I found a simple game I love.  There is strategy involved though.  Beautiful graphically with colors on the screen.  Rainbow Blocks.  Between that and an excellent app for FreeCell, I'll never get out of my chair.


----------



## meljackson

Kindlemama, pinch and zoom out to make it bigger. 

luv, I looked at that one last time you mentioned but never bought it. Think I'll go get it now.

Melissa


----------



## Anne

Sandpiper said:


> I found a simple game I love. There is strategy involved though. Beautiful graphically with colors on the screen. Rainbow Blocks. Between that and an excellent app for FreeCell, I'll never get out of my chair.


I just got rainbow block .I love it.


----------



## kindlemama

meljackson said:


> Kindlemama, pinch and zoom out to make it bigger.
> Melissa


Thanks for the additional tips, Melissa. Can you tell I'm computer-illiterate?  (I am signed up for two iPad classes Saturday at an Apple store, so I'll hopefully come out of there smarter -- computer-wise, at least.   )

Sandpiper, I just bought Rainbow Blocks. Haven't tried it, but thanks for the tip.

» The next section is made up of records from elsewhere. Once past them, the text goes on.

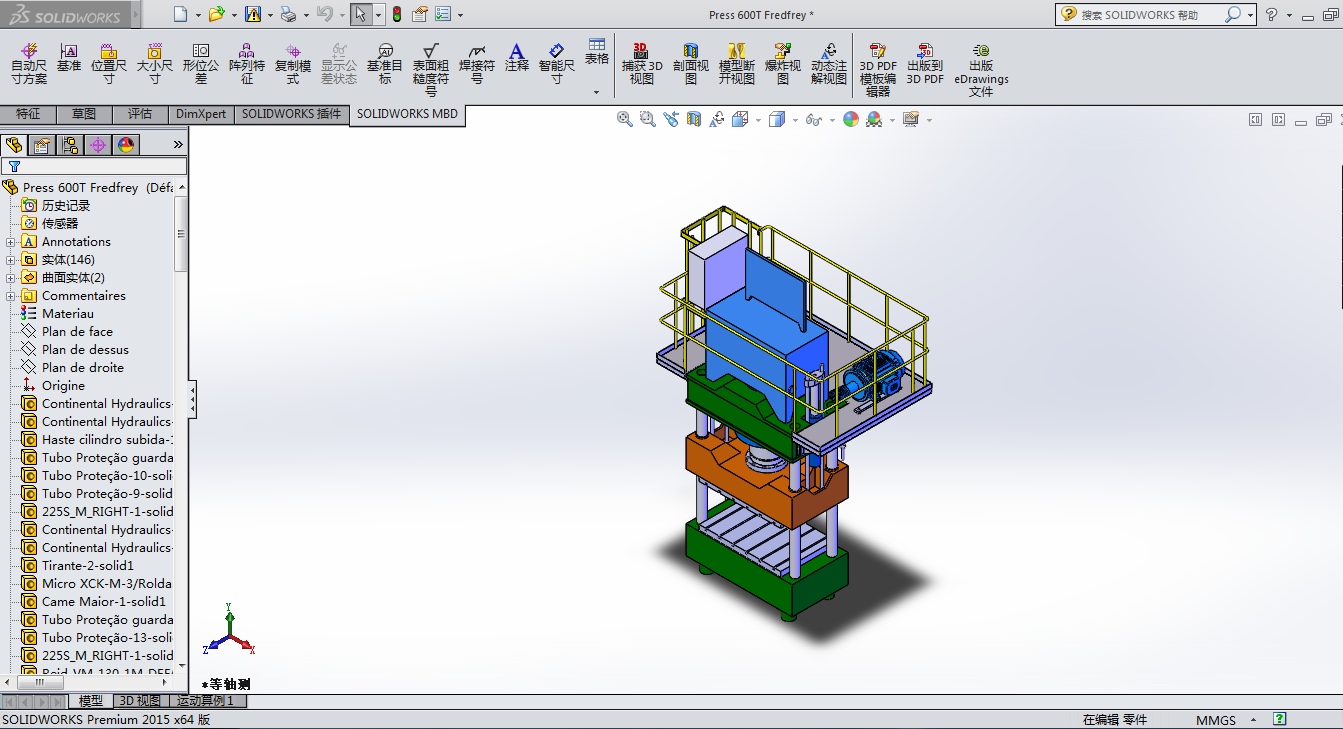This screenshot has width=1343, height=729.
Task: Select the Geometric Tolerance (形位公差) tool
Action: click(201, 63)
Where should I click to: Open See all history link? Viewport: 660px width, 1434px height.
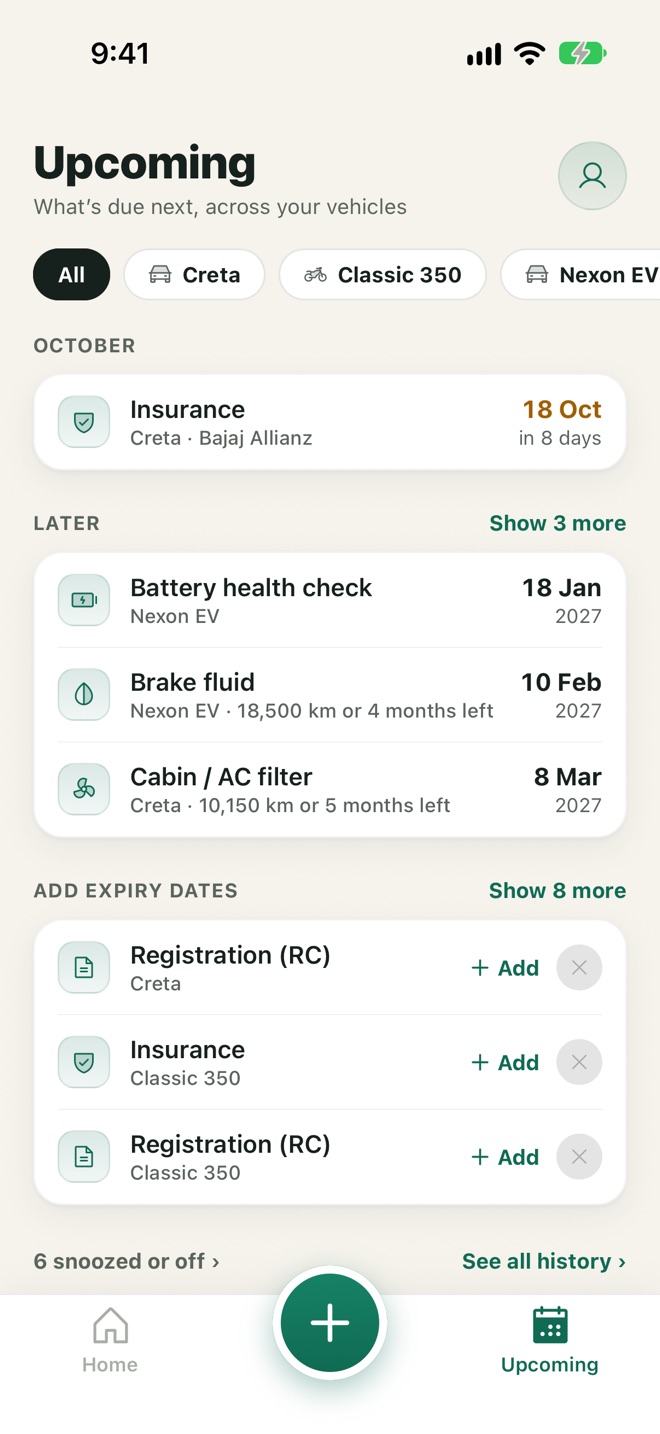point(544,1261)
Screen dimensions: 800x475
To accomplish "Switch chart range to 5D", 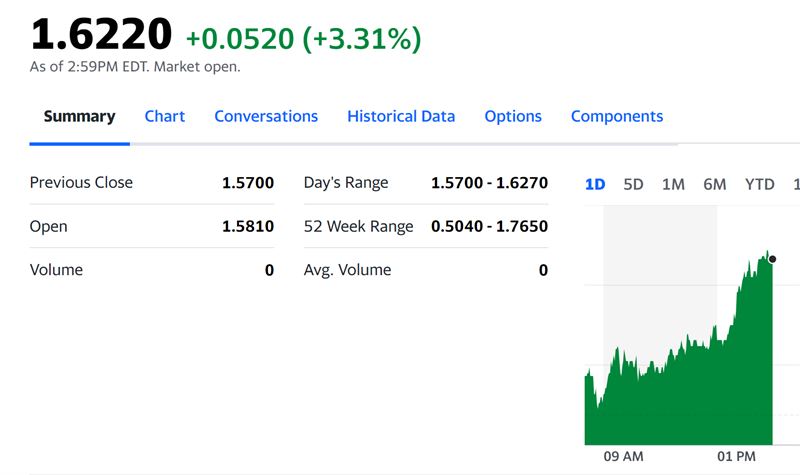I will (633, 184).
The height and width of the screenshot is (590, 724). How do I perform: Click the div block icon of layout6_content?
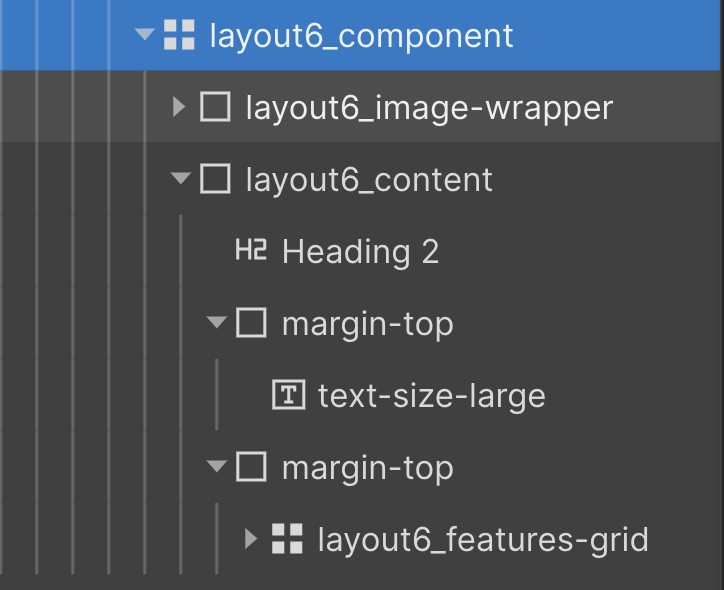pos(215,179)
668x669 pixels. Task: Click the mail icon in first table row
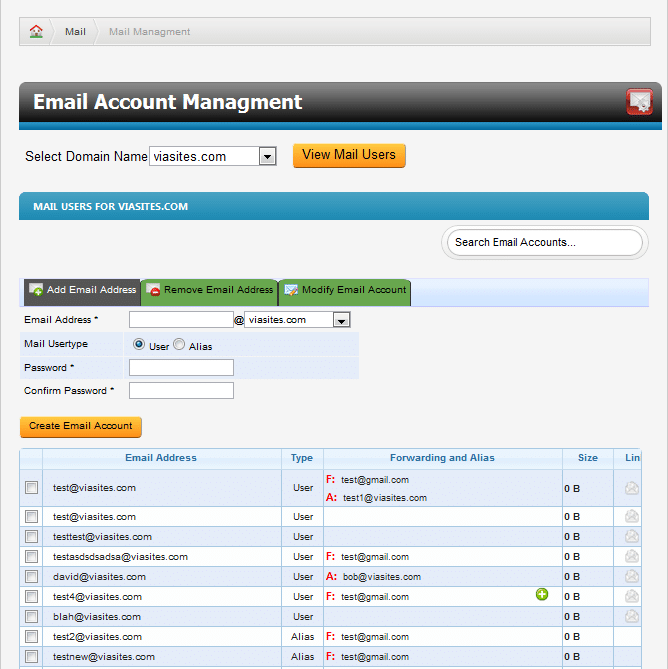631,488
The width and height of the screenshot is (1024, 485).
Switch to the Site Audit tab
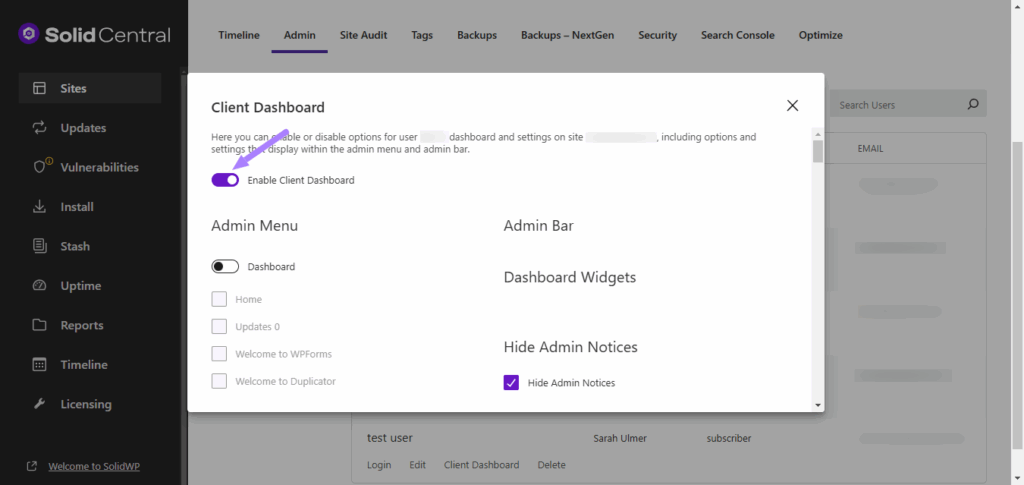(x=364, y=35)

One game I got hooked on (and beat!) was Plants vs Zombies. (My son introduced it to me, but I also saw it mentioned earlier in this thread.) I know it sounds weird, but it was a really fun game. I still go back and play a screen once in a while when I have a little time to kill. The colors are fantastic, especially on the iPad. Tip: Buy the rake every chance you get! I didn't realize till after I finished the game the first time, and I was going back and playing just so I could buy all the stuff in the back of Crazy Dave's car, what the rake actually does for you. (Buys you more time by killing off the first zombie at the beginning of each screen.)

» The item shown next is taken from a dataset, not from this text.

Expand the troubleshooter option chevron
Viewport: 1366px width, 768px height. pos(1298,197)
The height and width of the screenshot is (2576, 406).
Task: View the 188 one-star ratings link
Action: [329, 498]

Anyway, I feel P vs Z was well worth the money. Even after you finish the game (takes days -- there are 25 screens to get through), there are 18 mini-games to unlock, and five survival modes to unlock (have no idea what those are). And like I said earlier, after completing the game, I went back and played (my favorited screens!) in order to buy everything in the back of Crazy Dave's car. There are also 17 Achievements to shoot for, so that's added play time. It's really fun, and done with a sense of humor.


----------



## akagriff

My 11 year old likes mazes HD.  We've been doing timed races today


----------



## Sandpiper

Between Rainbow Blocks and Acid Freecell, I cannot put my iPad down.  This is NOT good.  Developers of Acid Freecell did a fantastic job.  Acid Freecell was $6.99 -- it's worth it if you like Freecell.  I just may have to unsync those games for a while.


----------



## gajitldy

Love rainbow blocks...thanks for the suggestion.

Diane


----------



## kindlemama

Me too.  Reminds me of Maki on the Nintendo DS.  Thanks!


----------



## Sandpiper

I bought Grammar App app today.  Oh well.  Became very unimpressed with it due to grammatical error.  It's grammar instruction.  Says "his" (his book) is a pronoun.  NOT.  It's a possessive adjective.  I e-mailed developer a while ago.  No answer yet.  Slow.


----------



## yogini2

I'm now addicted to "I Dig It HD".  it has replaced angry birds and plants v zombies.  Lots of game play digging for gems etc.  Don't run out of gas and whatever you do don't wreck your hull!

Kathy


----------



## Pushka

Ooh, I finished Dig it on the iphone.  Dont think I could go through all the levels again from scratch.  One of my favourites though - I love discovering things!


----------



## luvshihtzu

I am really enjoying the Tango app for controlling my iTunes music remotely.  Thanks for the recommendation.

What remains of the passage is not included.